How do you spell chutzpah? If you don’t have an answer, the story of Craig Brittain, shown at the left (much to his displeasure), will provide one.
The Washington Post explains:
Late last month, the Federal Trade Commission settled a complaint against Brittain in which the agency accused the Coloradan and his defunct site, Is Anybody Down, with unfair business practices. The site paid its bills by soliciting women’s nude photos on Craigslist and/or from their exes, publishing the photos without the women’s permission (and often with their names and phone numbers attached), and then charging fees of $200 to $500 to take the photos down.
As part of the settlement, Brittain agreed to destroy the images he had … but irony of ironies, Brittain himself now feels exposed.
Amazing. A man who made his living by violating the rights of individuals who agreed to photographed (or photograph themselves) in their altogether is now complaining that he has been violated! (Yes, there is a question of what possess someone to strip naked and say, “Cheese!” but that’s another story.)
On Feb. 9, Brittain filed a takedown request to Google, demanding that the search engine stop linking to nearly two dozen URLs — including a number of news articles, and files on the case from the FTC — because they used photos of him and information about him without his permission.
Of the 23 links he names, three are public records posted on government Web sites, and the balance are reported articles from major news sites or blogs. Only four contain a picture of Brittain that he appears to have taken himself; several others use a police booking photo from a 2003 incident. Ironically, Brittain also complains about media organizations stealing redacted pictures from Is Anybody Down — which stayed in business by stealing photos, itself.

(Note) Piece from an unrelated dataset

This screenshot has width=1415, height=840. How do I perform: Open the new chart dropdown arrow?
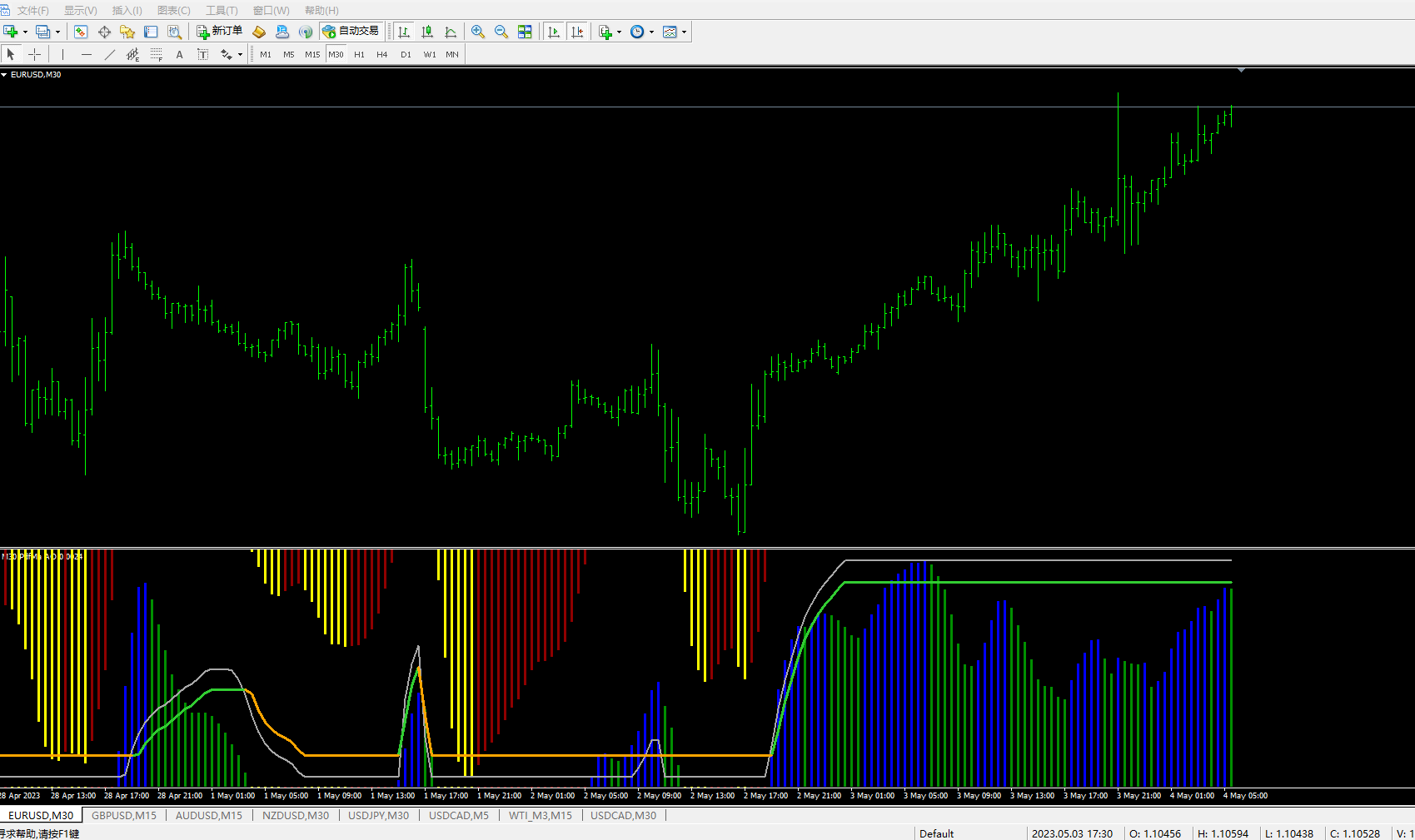[26, 32]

Brittain has no actual legal grounds for the complaint, as Ars Technica, who first spotted the filing, explains. “In this instance,” writes David Kravets, “fair use and general First Amendment principles are on Google’s and the media’s side.”
Brittain’s immoral and unethical actions have been criminalized in some states, including California and New Jersey, where the acts are classified under the umbrella term revenge porn. Last October, hackers stole and threatened to publish thousand of nude photos of people as young as ten.